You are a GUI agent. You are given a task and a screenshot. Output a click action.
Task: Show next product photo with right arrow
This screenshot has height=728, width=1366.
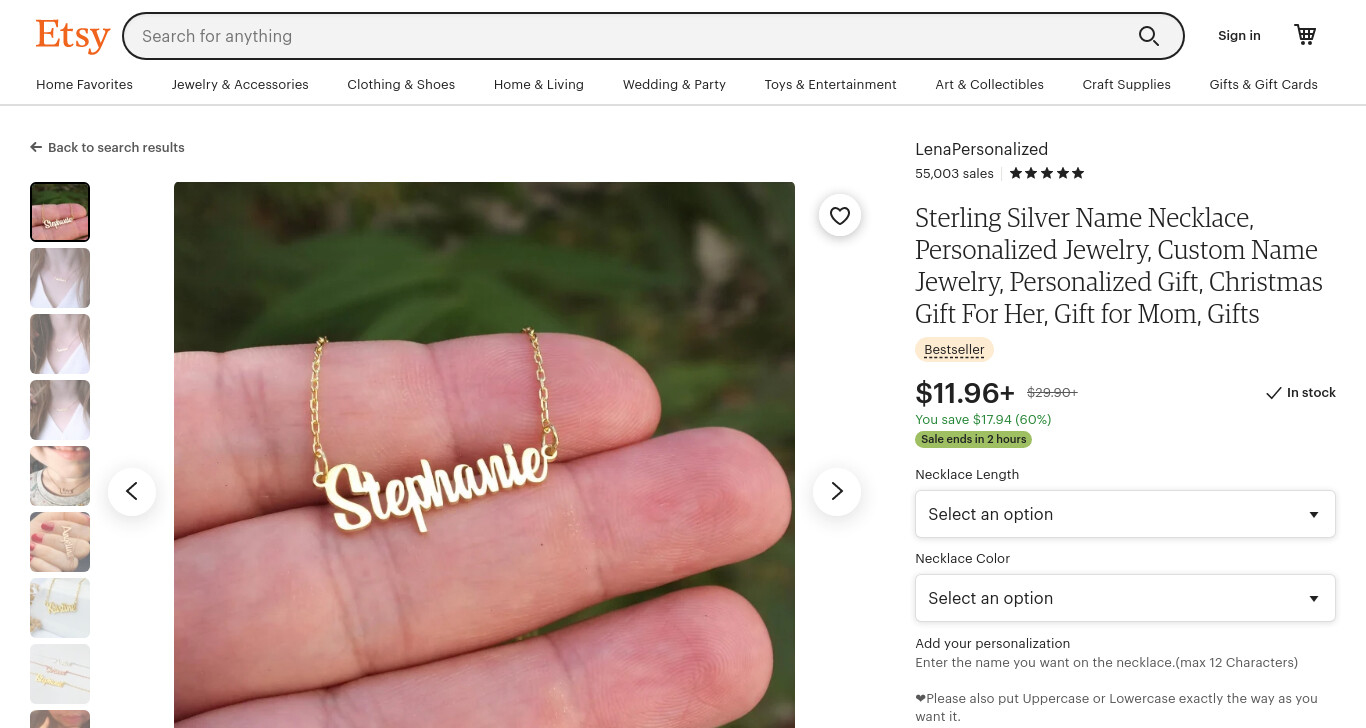pos(837,491)
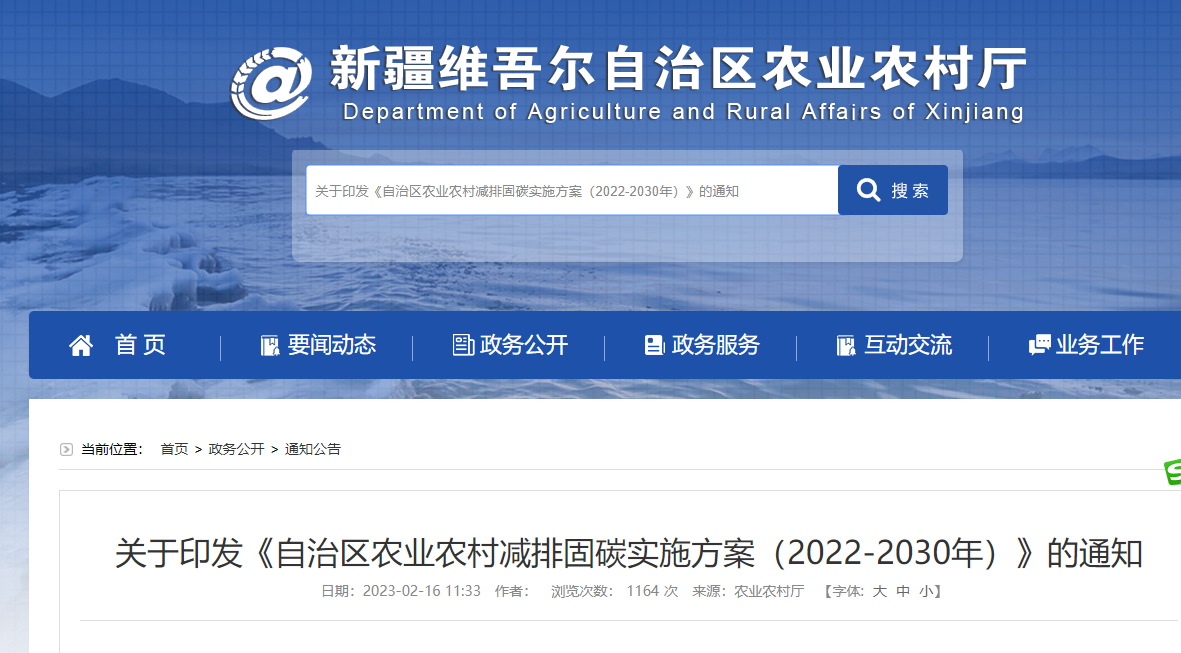Click the magnifying glass search icon
Image resolution: width=1181 pixels, height=653 pixels.
click(869, 190)
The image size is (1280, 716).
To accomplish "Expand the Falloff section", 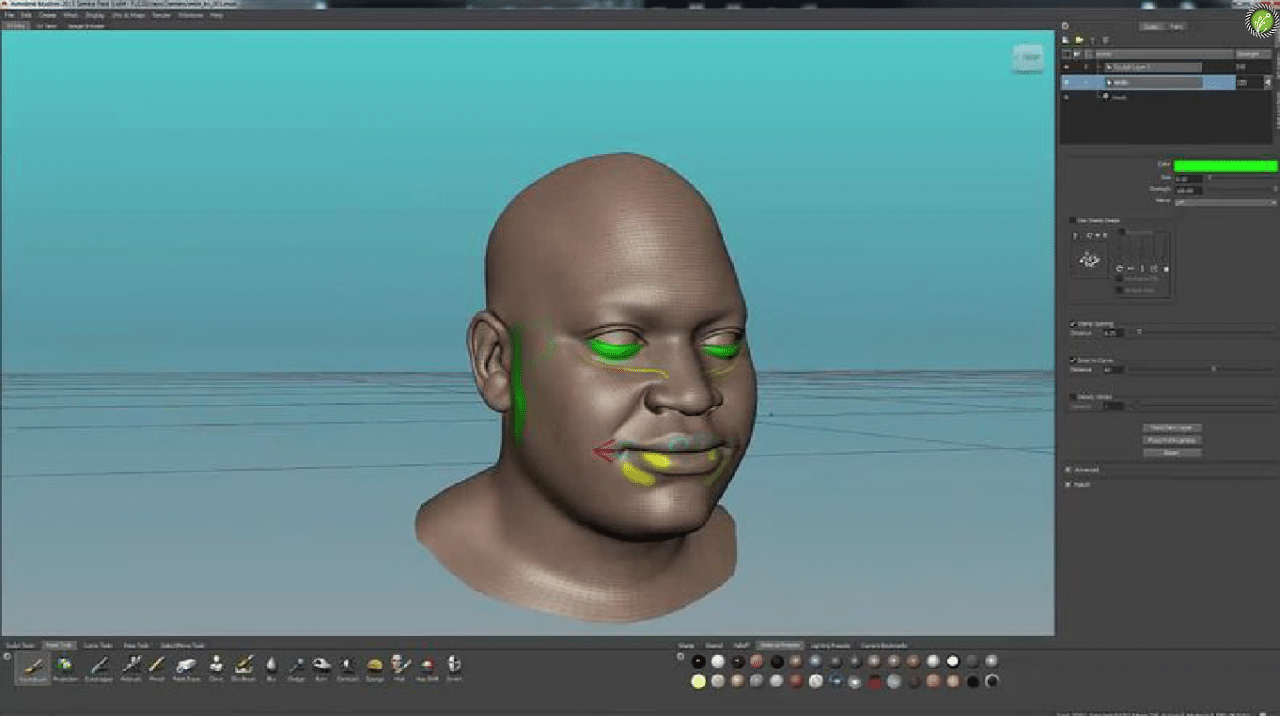I will pos(1068,484).
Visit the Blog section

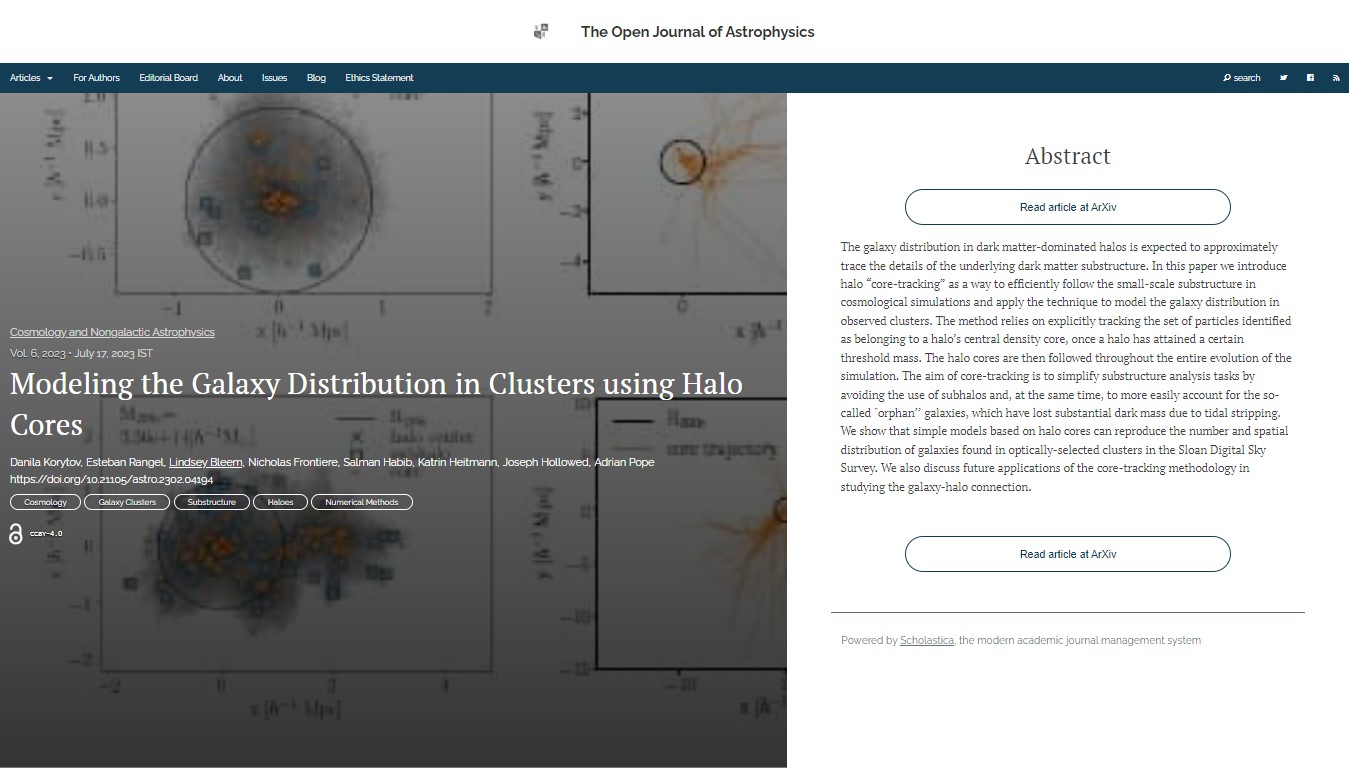(x=316, y=78)
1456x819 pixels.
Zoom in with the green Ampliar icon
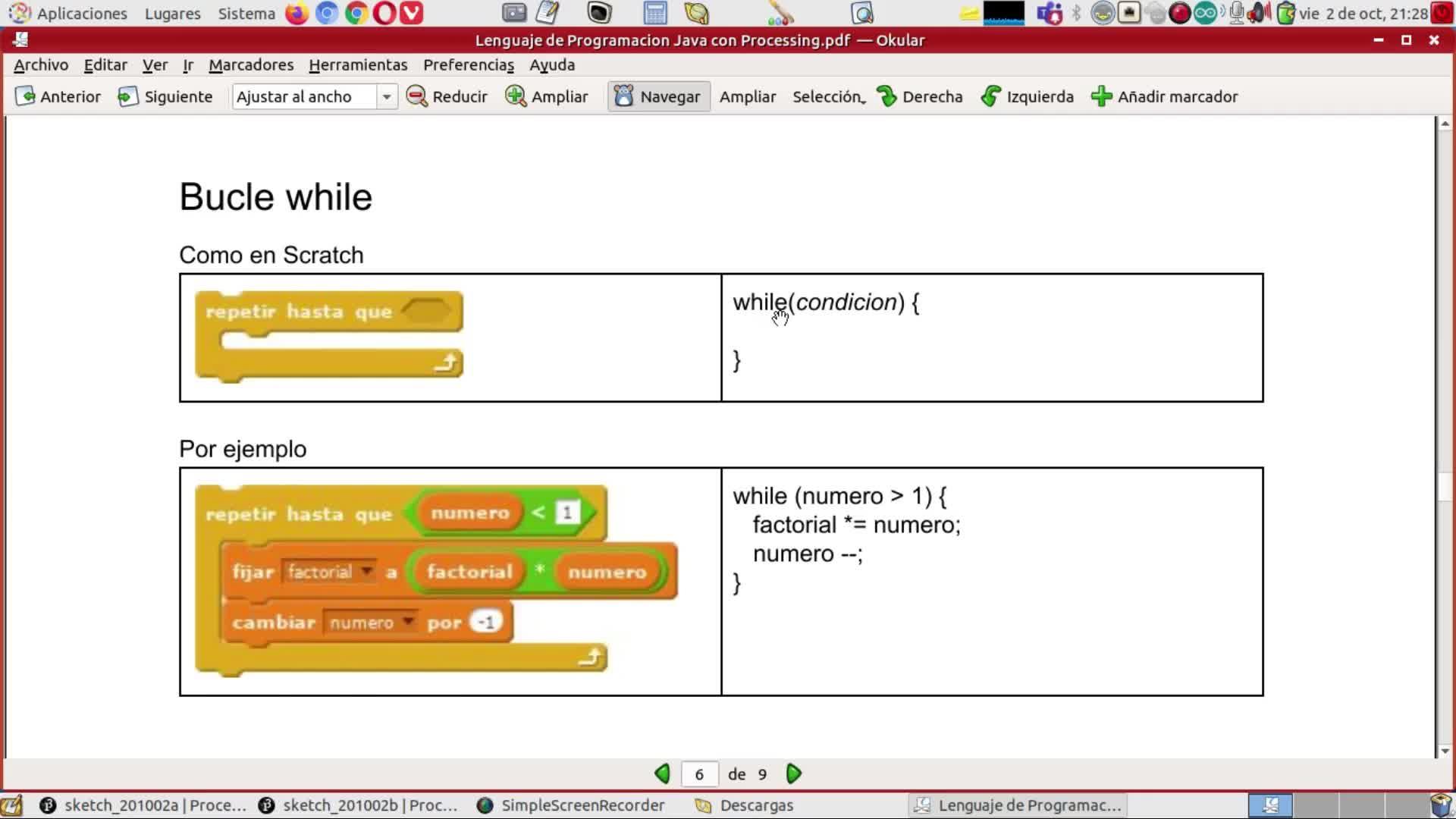point(516,96)
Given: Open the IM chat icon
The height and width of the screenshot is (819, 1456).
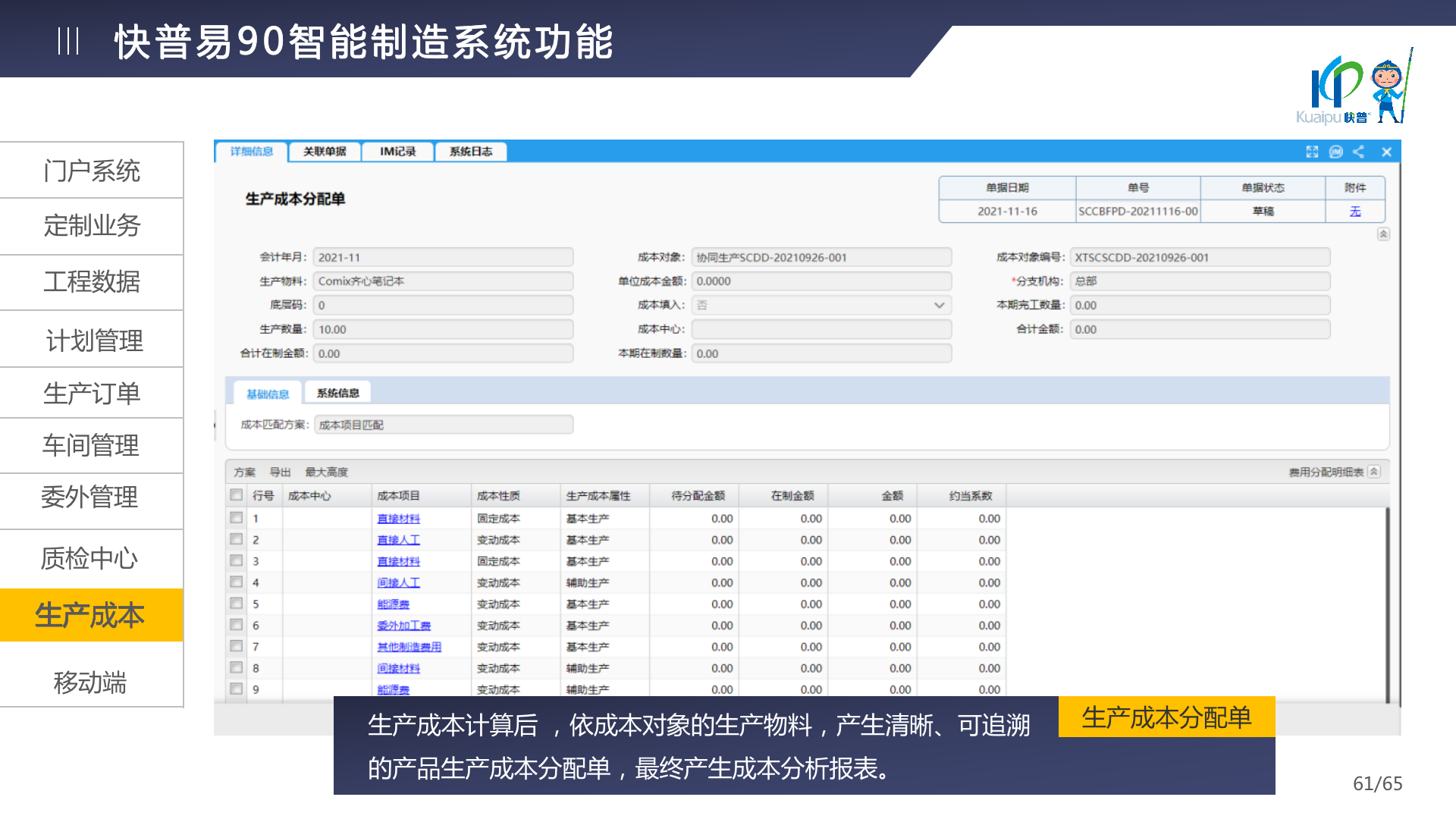Looking at the screenshot, I should click(1336, 152).

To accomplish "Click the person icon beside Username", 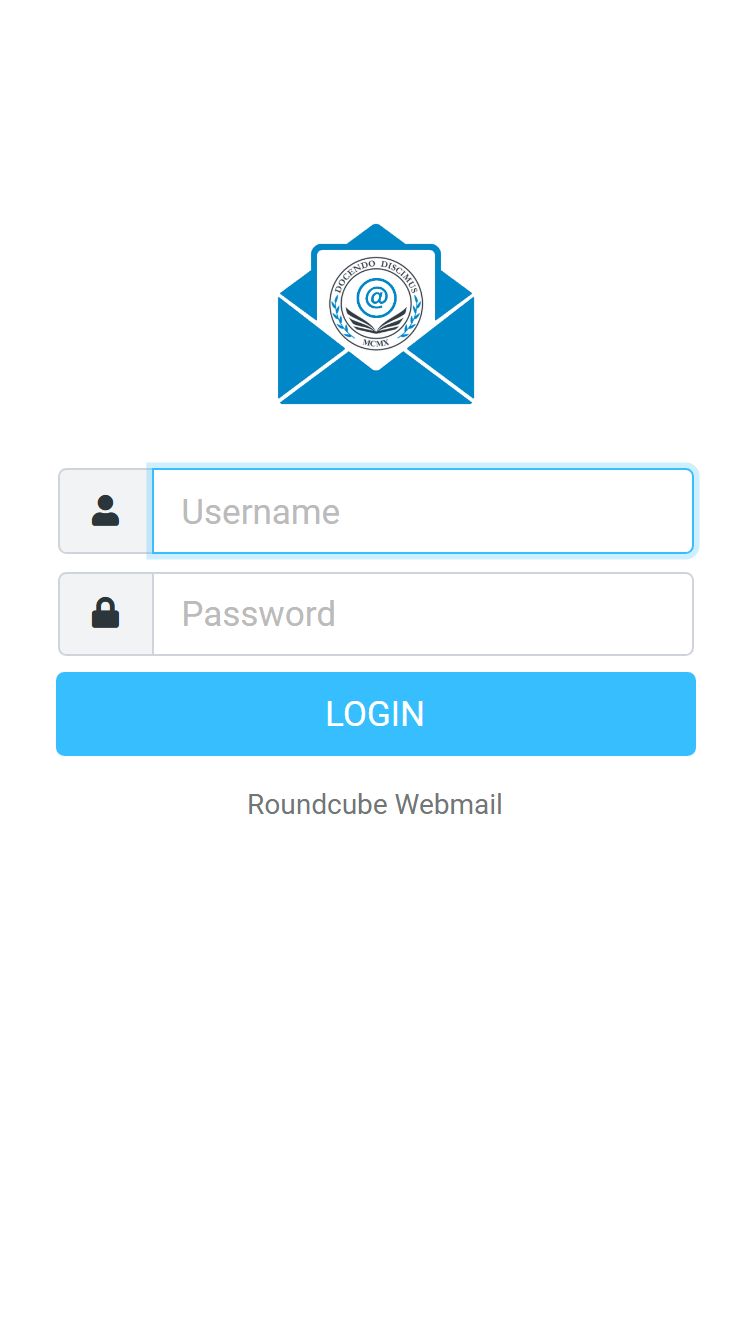I will pyautogui.click(x=105, y=511).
***
• **Task**
Return the rows between the line holding "Visit the Blog section" and the line holding "Looking at the", with both of those lines included. Keep the lines unchanged, but leave the pictures out of your answer.

• **Output of the exercise**
Visit the Blog section

(x=316, y=78)
1456x819 pixels.
Zoom in with the green Ampliar icon
point(516,96)
Given: Open the IM chat icon
The height and width of the screenshot is (819, 1456).
Looking at the screenshot, I should click(1336, 152).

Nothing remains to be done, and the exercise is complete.